Trisha Brown (1936-2017) was a dancer, choreographer, company leader, graphic artist, one of the most important figures of postmodern American dance. She graduated from Mills College in 1958, and later became a student of Anne Halprin. She was strongly influenced by the scenic work of Merce Cunningham and the music of John Cage.
Beginning from 1961, she lived and worked in New York. In 1962, together with her colleauges, she founded the epochal Judson Dance Theater, then, in 1970, improvisational company Grand Union, along with her own Trisha Brown Dance Company.
She came up with her first choreographies at the beginning of the 1960's (Trillium – 1962, Lightfall – 1963). She worked with significant artists such as Yvonne Rainer, Steve Paxton, Twyla Tharp, Lucinda Childs, and dancer-choreographer David Gordon. In the 70's, she created her site-specific “suspension” works such as Walking on the Wall and Roof Piece, and also her choreographies involving equipment, and dealing with time, space, and geometry.

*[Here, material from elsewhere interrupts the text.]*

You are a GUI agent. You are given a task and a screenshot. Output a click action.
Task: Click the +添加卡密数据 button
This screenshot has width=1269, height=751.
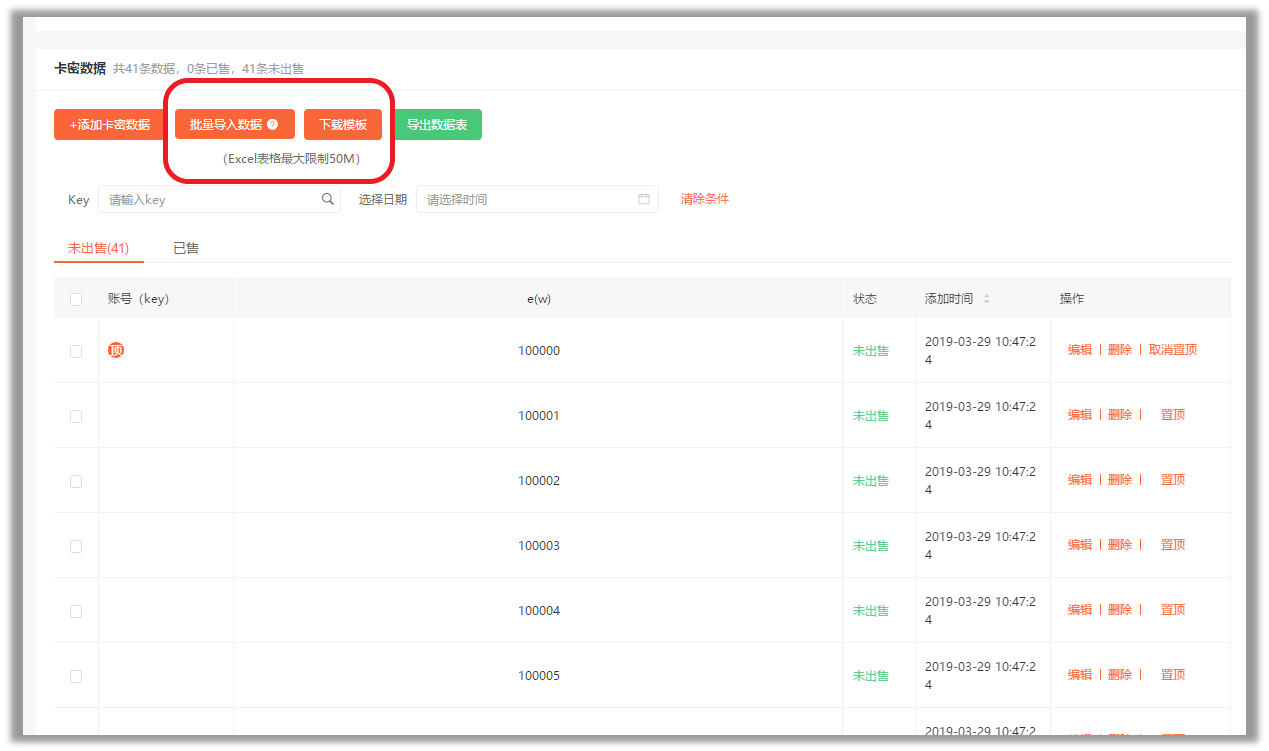coord(110,125)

In the 1980's, she collaborated with painter Robert Rauschenberg, sculptor Nancy Graves, and performer-singer-composer Laurie Anderson. In her 1996 work You Can See Us, she went on stage together with Mikhail Baryshnikov. In the 1990's, she did many choreographies to classical music. In 1998, she directed Orpheus by Monteverdi. In 2004, she created O Zlozony/O Composite for the Ballet of the Paris Opera, together with Laurie Anderson.
Trisha Brown died on 18 March 2017, just a few months after losing her husband, video artist Burt Barr. She wrote her message not long before her death, and so this short text became the spiritual testament and farewell of one of the greatest artists and thinkers of modern dance.
Tamás Halász
Below, Trisha Brown's message.
“I became a dancer because of my desire to fly. The transcendence of gravity was always something that moved me. There is no secret meaning in my dances. They are a spiritual exercise in a physical form.
Dance communicates and expands the universal language of communication, giving birth to joy, beauty and the advancement of human knowledge. Dance is about creativity…again and again…in the thinking, in the making, in the doing, and in the performing. Our bodies are a tool for expression and not a medium for representation. This notion liberates our creativity, which is the essential lesson and gift of art-making.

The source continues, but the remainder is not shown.